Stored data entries
..........
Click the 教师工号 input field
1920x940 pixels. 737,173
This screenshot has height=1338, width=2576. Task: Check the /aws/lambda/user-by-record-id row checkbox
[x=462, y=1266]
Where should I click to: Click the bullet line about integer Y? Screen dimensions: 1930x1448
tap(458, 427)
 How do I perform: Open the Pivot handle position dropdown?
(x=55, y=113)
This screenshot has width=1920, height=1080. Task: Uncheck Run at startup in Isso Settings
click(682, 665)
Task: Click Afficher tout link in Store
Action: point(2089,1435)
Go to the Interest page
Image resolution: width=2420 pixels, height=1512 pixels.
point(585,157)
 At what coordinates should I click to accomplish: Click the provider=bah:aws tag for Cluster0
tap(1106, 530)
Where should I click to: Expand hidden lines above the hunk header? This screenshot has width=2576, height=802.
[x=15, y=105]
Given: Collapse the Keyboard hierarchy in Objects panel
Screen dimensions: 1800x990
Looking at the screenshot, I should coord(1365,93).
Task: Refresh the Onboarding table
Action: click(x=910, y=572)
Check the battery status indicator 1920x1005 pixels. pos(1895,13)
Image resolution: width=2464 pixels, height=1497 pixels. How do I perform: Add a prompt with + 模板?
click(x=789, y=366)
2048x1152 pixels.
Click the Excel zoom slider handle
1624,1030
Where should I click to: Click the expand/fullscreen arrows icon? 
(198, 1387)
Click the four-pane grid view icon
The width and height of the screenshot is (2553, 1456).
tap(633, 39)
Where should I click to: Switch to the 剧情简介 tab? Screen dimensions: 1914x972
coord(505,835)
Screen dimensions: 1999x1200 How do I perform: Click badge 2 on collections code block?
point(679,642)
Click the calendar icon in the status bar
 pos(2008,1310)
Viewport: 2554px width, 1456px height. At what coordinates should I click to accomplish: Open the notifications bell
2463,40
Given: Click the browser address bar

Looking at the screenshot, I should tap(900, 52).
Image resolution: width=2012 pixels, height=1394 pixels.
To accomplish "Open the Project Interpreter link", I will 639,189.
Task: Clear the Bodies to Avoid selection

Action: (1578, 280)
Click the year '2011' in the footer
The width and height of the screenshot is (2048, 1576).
..........
:: What needs to be done ::
Could you print all of the data above once more, unaltered?

:: Answer to this problem ::
Click the 教师工号 input field
1920x940 pixels. 737,173
This screenshot has height=1338, width=2576. Task: Check the /aws/lambda/user-by-record-id row checkbox
[x=462, y=1266]
Where should I click to: Click the bullet line about integer Y? Screen dimensions: 1930x1448
tap(458, 427)
 How do I perform: Open the Pivot handle position dropdown?
(x=55, y=113)
This screenshot has width=1920, height=1080. Task: Uncheck Run at startup in Isso Settings
click(682, 665)
Task: Click Afficher tout link in Store
Action: point(2089,1435)
Go to the Interest page
Image resolution: width=2420 pixels, height=1512 pixels.
point(585,157)
 At what coordinates should I click to accomplish: Click the provider=bah:aws tag for Cluster0
tap(1106, 530)
Where should I click to: Expand hidden lines above the hunk header? This screenshot has width=2576, height=802.
[x=15, y=105]
Given: Collapse the Keyboard hierarchy in Objects panel
Screen dimensions: 1800x990
Looking at the screenshot, I should coord(1365,93).
Task: Refresh the Onboarding table
Action: click(x=910, y=572)
Check the battery status indicator 1920x1005 pixels. pos(1895,13)
Image resolution: width=2464 pixels, height=1497 pixels. How do I perform: Add a prompt with + 模板?
click(x=789, y=366)
2048x1152 pixels.
Click the Excel zoom slider handle
1624,1030
Where should I click to: Click the expand/fullscreen arrows icon? 
(198, 1387)
Click the four-pane grid view icon
The width and height of the screenshot is (2553, 1456).
tap(633, 39)
Where should I click to: Switch to the 剧情简介 tab? Screen dimensions: 1914x972
coord(505,835)
Screen dimensions: 1999x1200 How do I perform: Click badge 2 on collections code block?
point(679,642)
Click the calendar icon in the status bar
 pos(2008,1310)
Viewport: 2554px width, 1456px height. At what coordinates should I click to accomplish: Open the notifications bell
2463,40
Given: Click the browser address bar

Looking at the screenshot, I should tap(900, 52).
Image resolution: width=2012 pixels, height=1394 pixels.
To accomplish "Open the Project Interpreter link", I will 639,189.
Task: Clear the Bodies to Avoid selection

Action: (1578, 280)
Click the year '2011' in the footer
The width and height of the screenshot is (2048, 1576).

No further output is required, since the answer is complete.